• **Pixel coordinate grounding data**
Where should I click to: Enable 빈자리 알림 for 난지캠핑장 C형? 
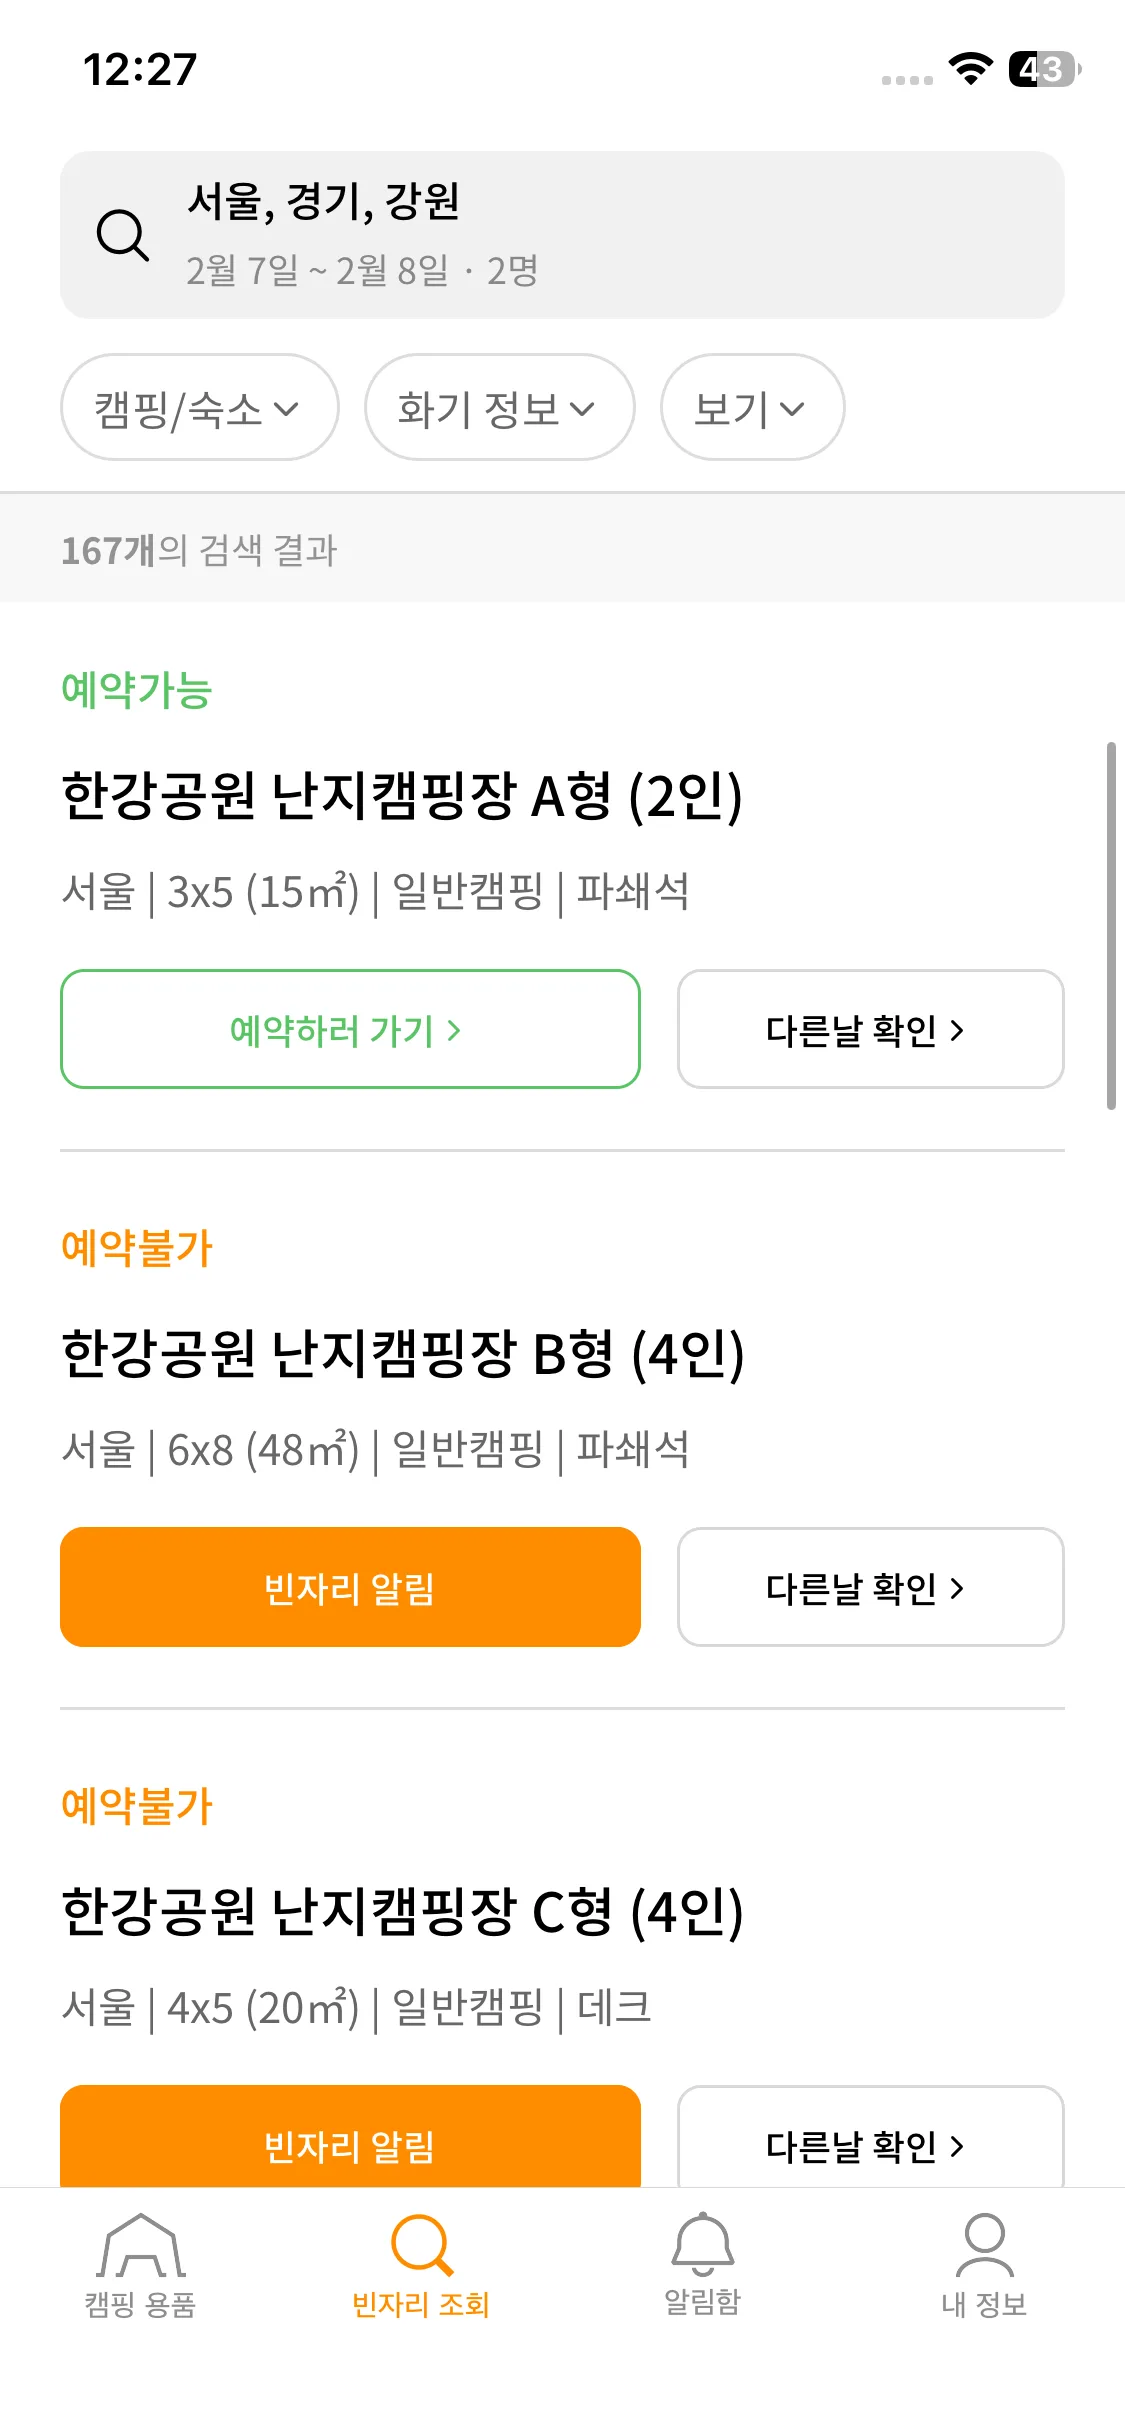point(350,2140)
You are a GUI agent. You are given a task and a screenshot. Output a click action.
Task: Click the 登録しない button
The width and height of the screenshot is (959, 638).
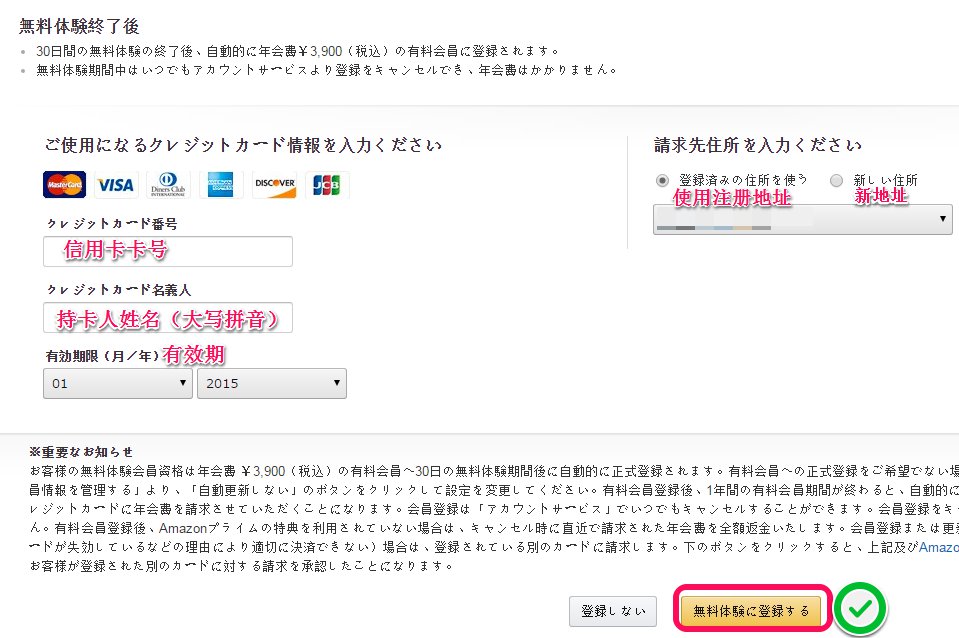tap(613, 611)
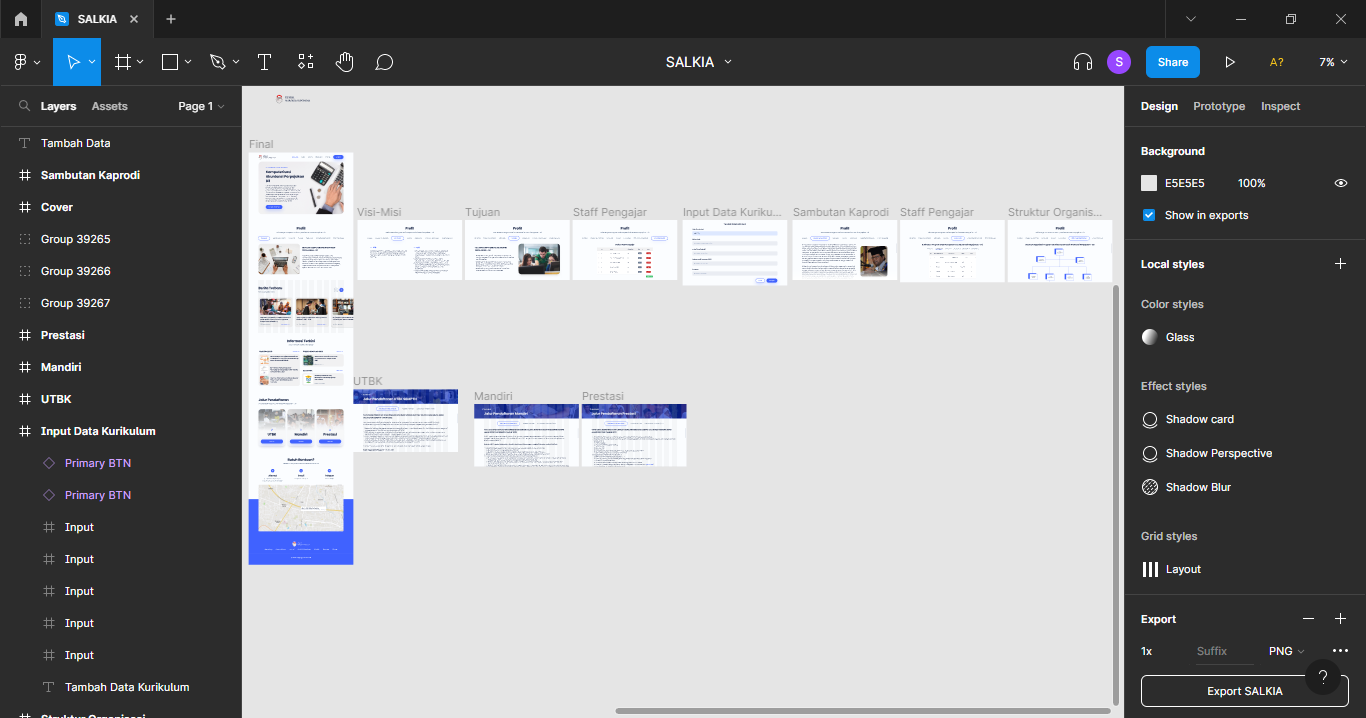This screenshot has width=1366, height=718.
Task: Toggle background visibility eye icon
Action: [1340, 183]
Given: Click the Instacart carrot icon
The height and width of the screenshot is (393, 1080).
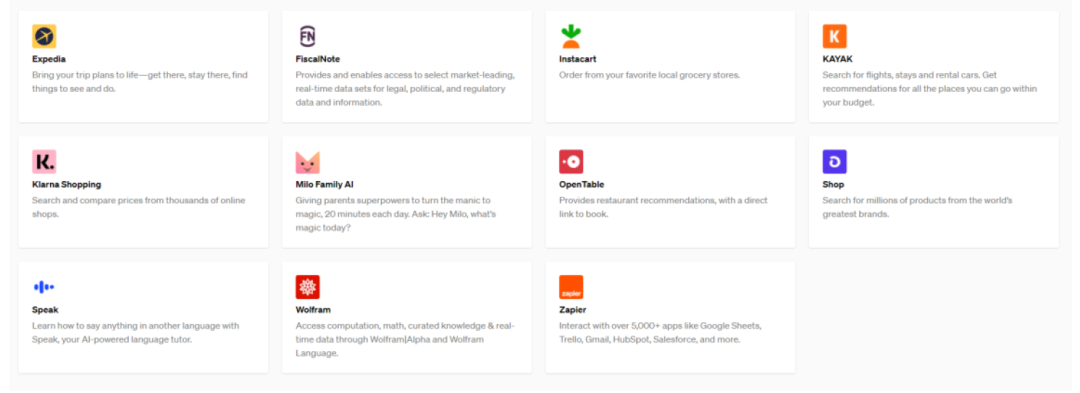Looking at the screenshot, I should click(x=571, y=36).
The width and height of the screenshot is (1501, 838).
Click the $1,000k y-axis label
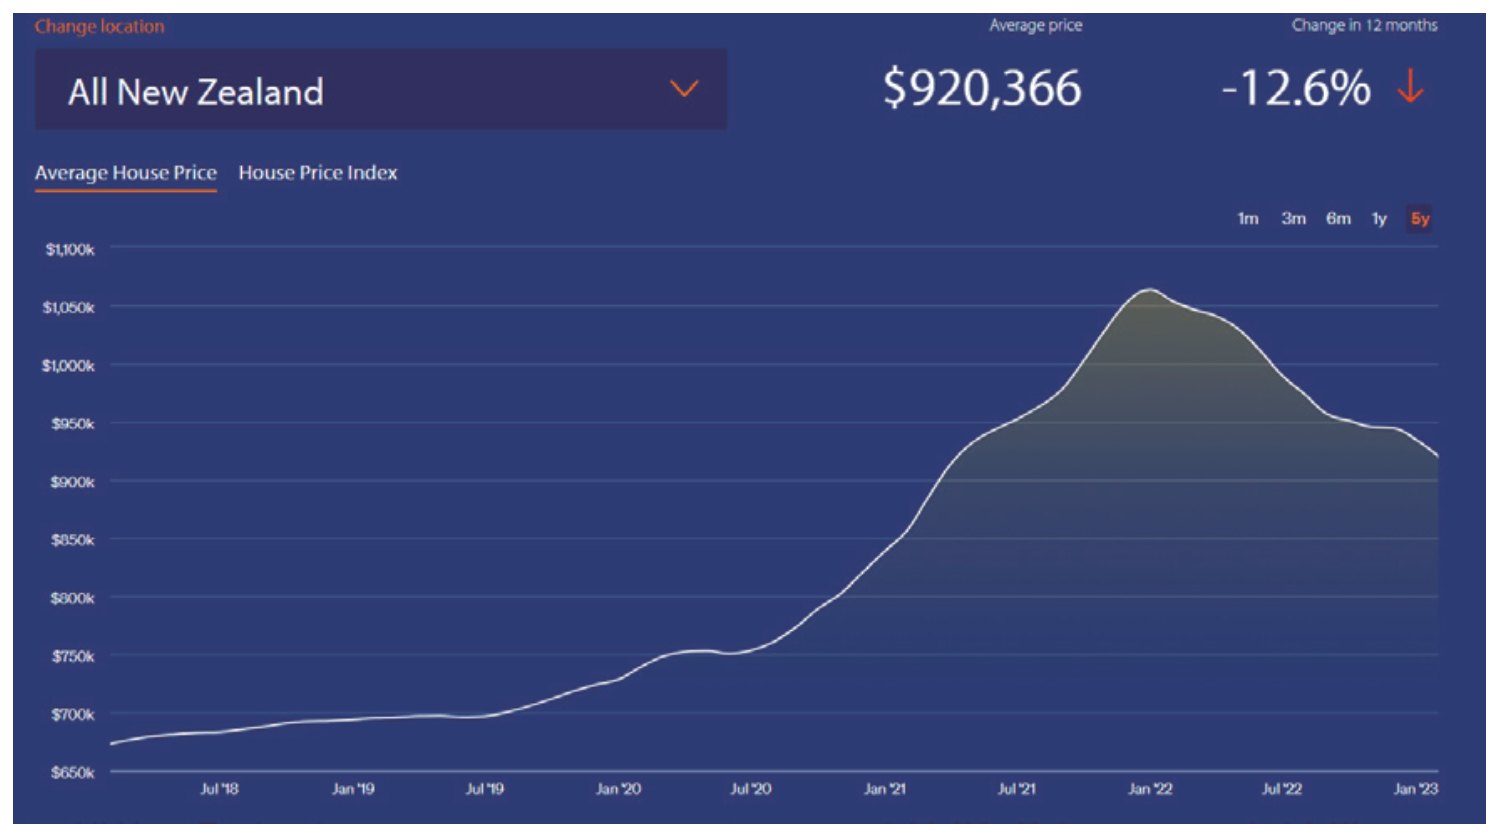tap(68, 366)
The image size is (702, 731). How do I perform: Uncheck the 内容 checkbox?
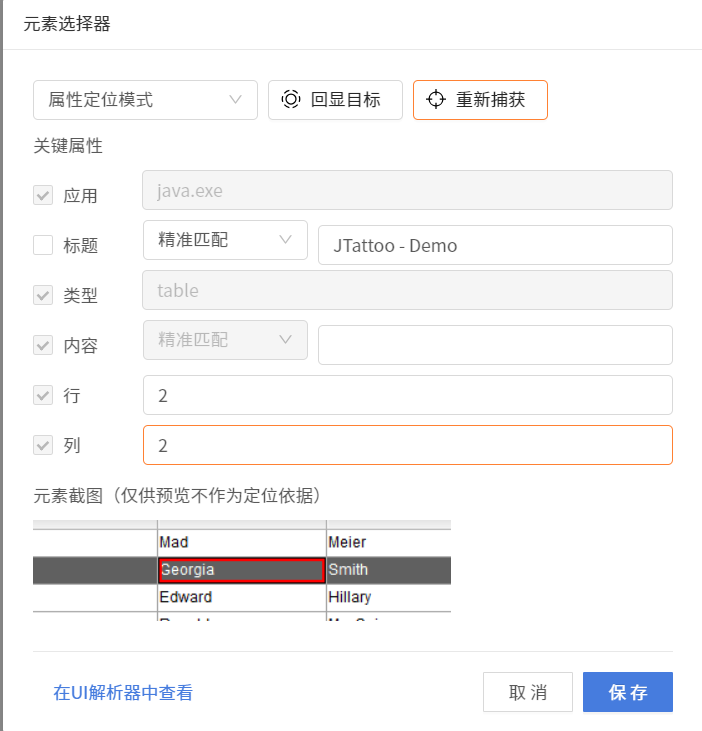tap(43, 345)
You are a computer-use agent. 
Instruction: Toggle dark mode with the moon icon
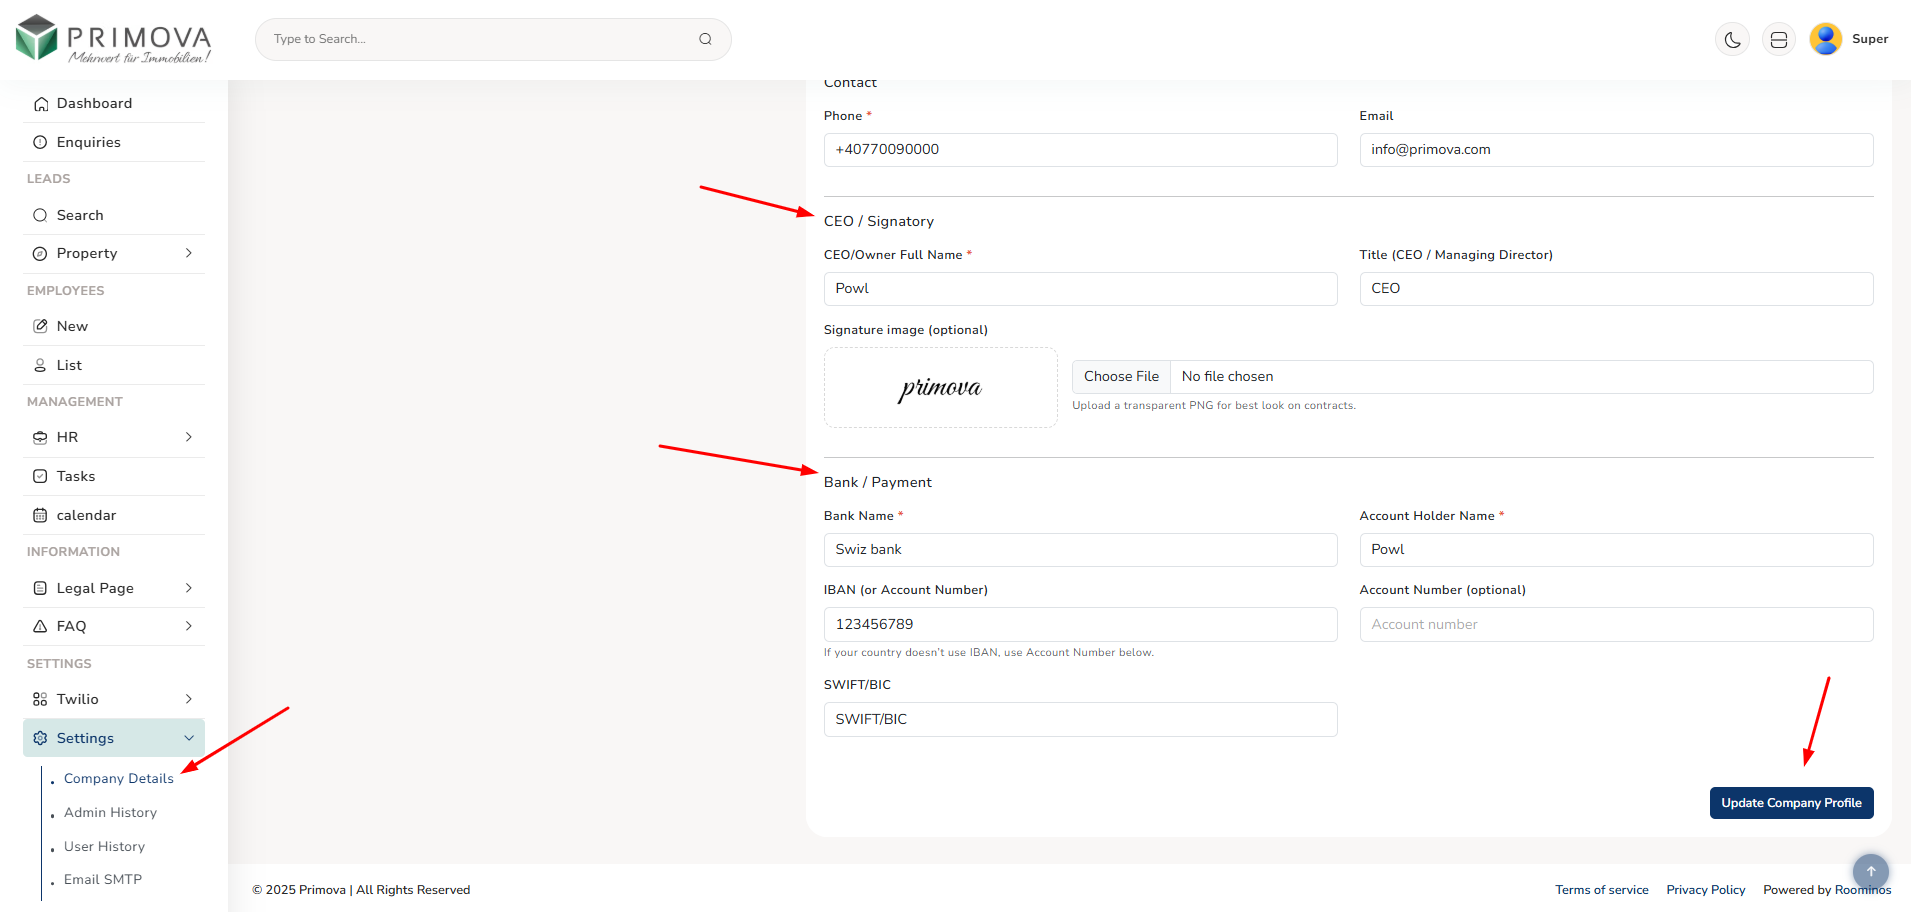coord(1732,40)
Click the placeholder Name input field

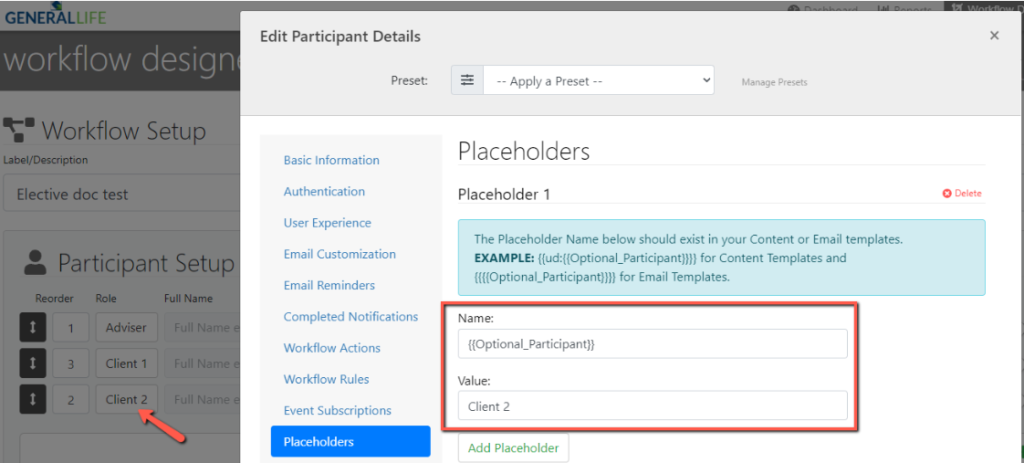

• **DIRECTIONS**
Please copy the data above exactly, omitting the pictures.

• **WRITTEN SOLUTION**
Where should I click to: Enable 빈자리 알림 for 난지캠핑장 C형? 
point(350,2140)
You are a GUI agent. You are given a task and a screenshot. Output a click action.
Task: Click the 登録しない button
The width and height of the screenshot is (959, 638).
tap(613, 611)
This screenshot has width=1366, height=718.
Task: Toggle background visibility eye icon
Action: [1340, 183]
Given: Click the Instacart carrot icon
The height and width of the screenshot is (393, 1080).
Looking at the screenshot, I should click(x=571, y=36).
The width and height of the screenshot is (1501, 838).
Click the $1,000k y-axis label
tap(68, 366)
The image size is (702, 731). How do I perform: Uncheck the 内容 checkbox?
tap(43, 345)
You are a computer-use agent. 
Instruction: Toggle dark mode with the moon icon
coord(1732,40)
Click the placeholder Name input field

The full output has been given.